Literature DB >> 24719894

Improved candidate drug mining for Alzheimer's disease.

Yu-Huei Cheng¹, Li-Yeh Chuang², Hsueh-Wei Chang³, Cheng-Hong Yang⁴.

Abstract

Alzheimer's disease (AD) is the main cause of dementia for older people. Although several antidementia drugs such as donepezil, rivastigmine, galantamine, and memantine have been developed, the effectiveness of AD drug therapy is still far from satisfactory. Recently, the single nucleotide polymorphisms (SNPs) have been chosen as one of the personalized medicine markers. Many pharmacogenomics databases have been developed to provide comprehensive information by associating SNPs with drug responses, disease incidence, and genes that are critical in choosing personalized therapy. However, we found that some information from different sets of pharmacogenomics databases is not sufficient and this may limit the potential functions for pharmacogenomics.
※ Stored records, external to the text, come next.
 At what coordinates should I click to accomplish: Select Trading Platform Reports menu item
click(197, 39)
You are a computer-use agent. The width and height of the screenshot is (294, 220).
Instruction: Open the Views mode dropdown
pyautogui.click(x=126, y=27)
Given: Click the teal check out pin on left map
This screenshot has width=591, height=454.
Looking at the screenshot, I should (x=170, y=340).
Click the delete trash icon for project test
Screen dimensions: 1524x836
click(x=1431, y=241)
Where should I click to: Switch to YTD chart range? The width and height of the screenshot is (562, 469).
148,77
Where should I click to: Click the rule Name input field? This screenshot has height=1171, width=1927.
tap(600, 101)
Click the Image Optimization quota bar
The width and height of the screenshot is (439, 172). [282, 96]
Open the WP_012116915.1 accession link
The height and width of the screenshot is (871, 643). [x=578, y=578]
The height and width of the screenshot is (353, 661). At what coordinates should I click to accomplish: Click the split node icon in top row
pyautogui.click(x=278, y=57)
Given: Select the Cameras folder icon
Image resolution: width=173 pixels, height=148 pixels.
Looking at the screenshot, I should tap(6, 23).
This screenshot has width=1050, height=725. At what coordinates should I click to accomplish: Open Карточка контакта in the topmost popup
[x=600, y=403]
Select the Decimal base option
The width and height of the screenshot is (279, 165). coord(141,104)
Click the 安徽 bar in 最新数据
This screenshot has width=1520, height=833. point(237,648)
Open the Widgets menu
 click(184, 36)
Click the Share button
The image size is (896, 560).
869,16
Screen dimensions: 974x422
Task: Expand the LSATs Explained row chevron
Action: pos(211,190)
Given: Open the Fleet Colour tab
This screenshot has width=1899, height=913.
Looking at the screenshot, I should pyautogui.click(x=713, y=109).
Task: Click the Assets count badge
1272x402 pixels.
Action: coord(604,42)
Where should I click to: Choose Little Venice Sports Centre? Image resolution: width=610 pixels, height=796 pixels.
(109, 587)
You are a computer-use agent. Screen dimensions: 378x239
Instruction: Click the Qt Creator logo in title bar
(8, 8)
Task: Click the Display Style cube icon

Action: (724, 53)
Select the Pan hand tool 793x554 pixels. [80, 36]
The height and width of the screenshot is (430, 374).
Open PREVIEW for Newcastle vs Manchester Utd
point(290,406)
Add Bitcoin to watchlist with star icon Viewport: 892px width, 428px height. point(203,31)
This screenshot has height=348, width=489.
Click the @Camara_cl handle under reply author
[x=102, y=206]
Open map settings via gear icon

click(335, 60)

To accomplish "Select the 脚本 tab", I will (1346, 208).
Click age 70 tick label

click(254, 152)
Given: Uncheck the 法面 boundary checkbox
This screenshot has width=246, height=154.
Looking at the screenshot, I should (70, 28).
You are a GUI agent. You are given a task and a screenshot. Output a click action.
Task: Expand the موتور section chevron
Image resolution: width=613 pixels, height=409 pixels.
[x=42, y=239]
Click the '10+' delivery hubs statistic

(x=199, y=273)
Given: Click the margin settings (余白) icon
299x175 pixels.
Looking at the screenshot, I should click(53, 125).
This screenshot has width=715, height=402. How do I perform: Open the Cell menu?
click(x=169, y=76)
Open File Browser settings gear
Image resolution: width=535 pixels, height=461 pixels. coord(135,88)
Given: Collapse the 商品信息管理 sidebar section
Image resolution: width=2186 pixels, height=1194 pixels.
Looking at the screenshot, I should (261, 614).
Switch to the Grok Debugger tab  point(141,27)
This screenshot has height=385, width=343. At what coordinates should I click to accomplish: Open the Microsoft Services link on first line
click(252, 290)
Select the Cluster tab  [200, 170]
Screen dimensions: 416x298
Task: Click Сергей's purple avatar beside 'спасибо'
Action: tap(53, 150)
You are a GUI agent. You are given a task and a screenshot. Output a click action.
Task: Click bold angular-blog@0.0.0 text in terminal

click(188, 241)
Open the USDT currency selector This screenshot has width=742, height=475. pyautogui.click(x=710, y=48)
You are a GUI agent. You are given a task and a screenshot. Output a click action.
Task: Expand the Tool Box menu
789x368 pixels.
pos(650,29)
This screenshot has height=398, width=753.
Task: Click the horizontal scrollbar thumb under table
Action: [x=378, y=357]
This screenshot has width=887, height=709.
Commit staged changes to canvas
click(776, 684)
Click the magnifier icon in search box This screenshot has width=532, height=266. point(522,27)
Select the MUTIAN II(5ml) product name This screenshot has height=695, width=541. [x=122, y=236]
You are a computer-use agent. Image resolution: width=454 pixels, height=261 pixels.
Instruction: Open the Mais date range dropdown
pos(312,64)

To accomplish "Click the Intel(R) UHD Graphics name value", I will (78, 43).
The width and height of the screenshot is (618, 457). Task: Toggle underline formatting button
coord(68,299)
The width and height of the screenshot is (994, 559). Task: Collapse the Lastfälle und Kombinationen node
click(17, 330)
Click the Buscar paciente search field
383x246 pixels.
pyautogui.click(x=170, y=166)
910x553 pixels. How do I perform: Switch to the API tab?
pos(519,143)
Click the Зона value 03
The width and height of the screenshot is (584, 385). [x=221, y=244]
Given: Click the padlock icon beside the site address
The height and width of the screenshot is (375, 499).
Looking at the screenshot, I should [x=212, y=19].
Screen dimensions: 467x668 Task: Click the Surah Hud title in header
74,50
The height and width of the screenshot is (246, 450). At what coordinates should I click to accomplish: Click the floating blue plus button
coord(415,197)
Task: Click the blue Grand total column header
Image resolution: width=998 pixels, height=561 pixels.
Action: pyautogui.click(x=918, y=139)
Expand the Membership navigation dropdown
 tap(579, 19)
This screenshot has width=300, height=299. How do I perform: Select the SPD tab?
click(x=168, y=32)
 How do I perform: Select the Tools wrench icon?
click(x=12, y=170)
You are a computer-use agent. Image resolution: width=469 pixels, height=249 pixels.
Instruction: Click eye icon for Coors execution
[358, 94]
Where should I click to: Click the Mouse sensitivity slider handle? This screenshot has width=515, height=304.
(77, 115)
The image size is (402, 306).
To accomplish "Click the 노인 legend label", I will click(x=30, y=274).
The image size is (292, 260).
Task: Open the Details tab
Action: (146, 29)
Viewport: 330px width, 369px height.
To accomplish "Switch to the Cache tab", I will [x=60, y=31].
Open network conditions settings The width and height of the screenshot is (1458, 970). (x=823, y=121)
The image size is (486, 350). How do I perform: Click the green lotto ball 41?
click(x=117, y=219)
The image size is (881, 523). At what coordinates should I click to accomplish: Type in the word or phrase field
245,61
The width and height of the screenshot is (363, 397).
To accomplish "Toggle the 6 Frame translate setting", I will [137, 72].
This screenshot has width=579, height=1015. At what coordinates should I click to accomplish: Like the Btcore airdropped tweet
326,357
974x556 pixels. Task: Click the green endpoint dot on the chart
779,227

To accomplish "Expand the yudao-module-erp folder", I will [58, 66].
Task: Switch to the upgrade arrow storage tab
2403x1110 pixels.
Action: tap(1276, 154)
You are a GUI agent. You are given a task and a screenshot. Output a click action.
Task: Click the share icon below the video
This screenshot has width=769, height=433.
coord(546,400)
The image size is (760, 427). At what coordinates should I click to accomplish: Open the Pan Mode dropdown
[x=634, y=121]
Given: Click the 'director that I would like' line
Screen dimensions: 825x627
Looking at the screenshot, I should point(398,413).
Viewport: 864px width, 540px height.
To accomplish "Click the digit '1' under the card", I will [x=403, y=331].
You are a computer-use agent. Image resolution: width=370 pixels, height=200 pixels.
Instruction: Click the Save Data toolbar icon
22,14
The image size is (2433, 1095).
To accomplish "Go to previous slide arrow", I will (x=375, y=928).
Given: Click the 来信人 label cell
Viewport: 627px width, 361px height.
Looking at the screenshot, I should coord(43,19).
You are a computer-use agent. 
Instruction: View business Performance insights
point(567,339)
To address this problem, we used approximate string matching method and data mining approach to improve the searching of pharmacogenomics database. After computation, we can successfully identify more genes linked to AD and AD-related drugs than previous online searching. These improvements may help to improve the pharmacogenomics of AD for personalized medicine.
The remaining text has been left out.